BEGIN Provided passage

SSF: I’m aware of a number of areas of research, such as caloric restriction, anti-oxidants, cellular reengineering. What are the key areas for you? Caloric restriction seems like the easiest to manipulate.

SL: Caloric restriction is when you give animals 60-70% of what they would eat normally if left alone. Almost all of the animals that it was tried on lived longer. Many labs have tried to figure out what the mechanism is. And there are several groups of genes that have been shown to react to the caloric restriction. There are enzymes that, if activated, change the genetic programming of cells, and they make cells more robust, they make the DNA more responsive to internal damage and benefit the organism, in general.

SSF: How does this apply to humans?

SL: A mouse will usually eat as much food as it wants. About four grams every day. And the calorie-restricted group would eat two and a half grams a day. In humans, it’s recommended that you usually eat something on the order of 2,000 grams per day. So to calorie-restrict yourself, you’d probably have to survive the rest of your life on about 1,100-1,200 grams a day. Very little food. But you don’t want to not eat vitamins or minerals, because then you’d be deficient in those micro-elements. It is also argued whether it’s workable in humans. It works rather well in mice. It works a little bit less, but still works rather well in dogs. It works borderline effectively in monkeys. So many people are skeptical about whether starvation or caloric restriction works in humans. Nobody doubts that whatever mechanisms are triggered by caloric restriction are beneficial. But it’s not the magic bullet. There are good things and bad things. For example, the good thing is that it can increase your insulin sensitivity, but it can also suppress the immune system, so you might be more susceptible to flu.

SSF: What about anti-oxidants?

SL: That boils down to the question: Why does aging actually happen? And one of the most beautiful theories is the oxidative-damage theory. As we live and burn energy, the byproduct of that process is the creation of reactive oxygen species (ROS) molecules, which damage proteins and DNA and lead to aging. Based on that theory, if you eat a lot of anti-oxidants—chemical compounds that can capture these ROS molecules—there will be less damage and you live longer. But ROS molecules are not just there to do damage. In fact, many processes in our bodies have ROS signaling. So we need them for our bodies, during heart development, for example, which is guided by ROS.

SSF: Are there any other areas of research that you think are worth mentioning, other than lightning bolts?

END Provided passage
BEGIN Given information

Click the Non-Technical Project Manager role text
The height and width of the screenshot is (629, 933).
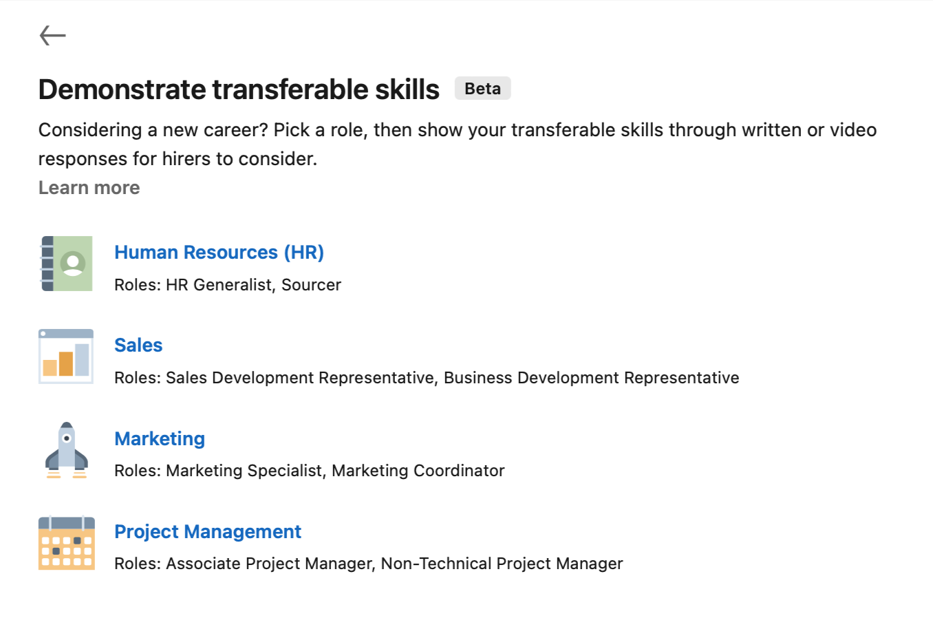(x=502, y=564)
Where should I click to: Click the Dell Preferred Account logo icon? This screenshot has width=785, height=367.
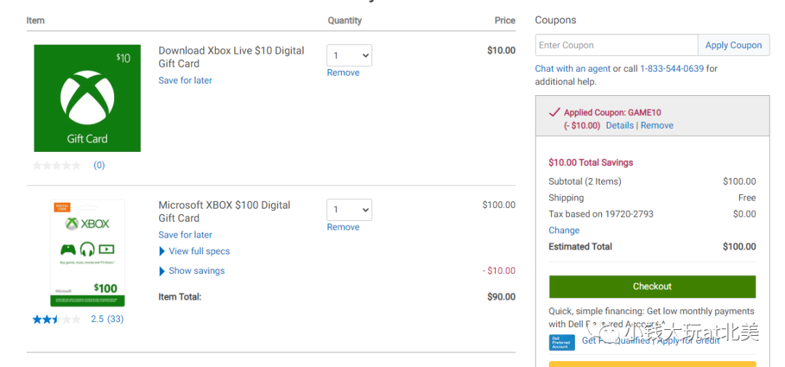561,342
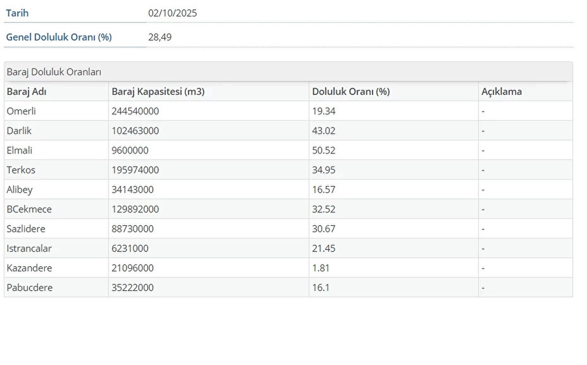Select the Sazlidere dam name
The height and width of the screenshot is (365, 587).
[26, 228]
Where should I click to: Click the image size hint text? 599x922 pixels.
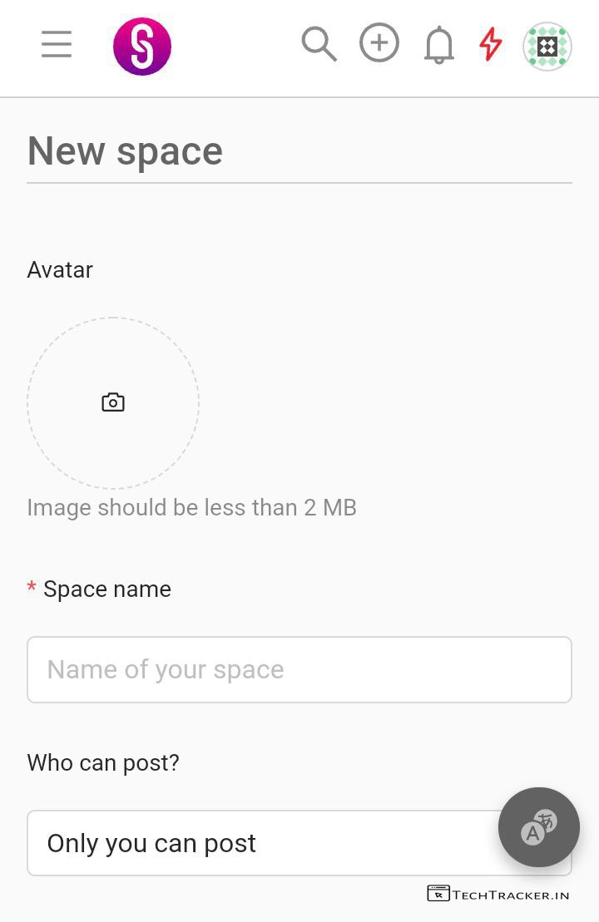click(x=191, y=507)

END Given information

■ **Assignment**:
In the aging research interview, copy the text from "SL: That boils" to "guided by ROS.", but swap "heart development" for "tissue repair".

■ **Answer to this task**:
SL: That boils down to the question: Why does aging actually happen? And one of the most beautiful theories is the oxidative-damage theory. As we live and burn energy, the byproduct of that process is the creation of reactive oxygen species (ROS) molecules, which damage proteins and DNA and lead to aging. Based on that theory, if you eat a lot of anti-oxidants—chemical compounds that can capture these ROS molecules—there will be less damage and you live longer. But ROS molecules are not just there to do damage. In fact, many processes in our bodies have ROS signaling. So we need them for our bodies, during tissue repair, for example, which is guided by ROS.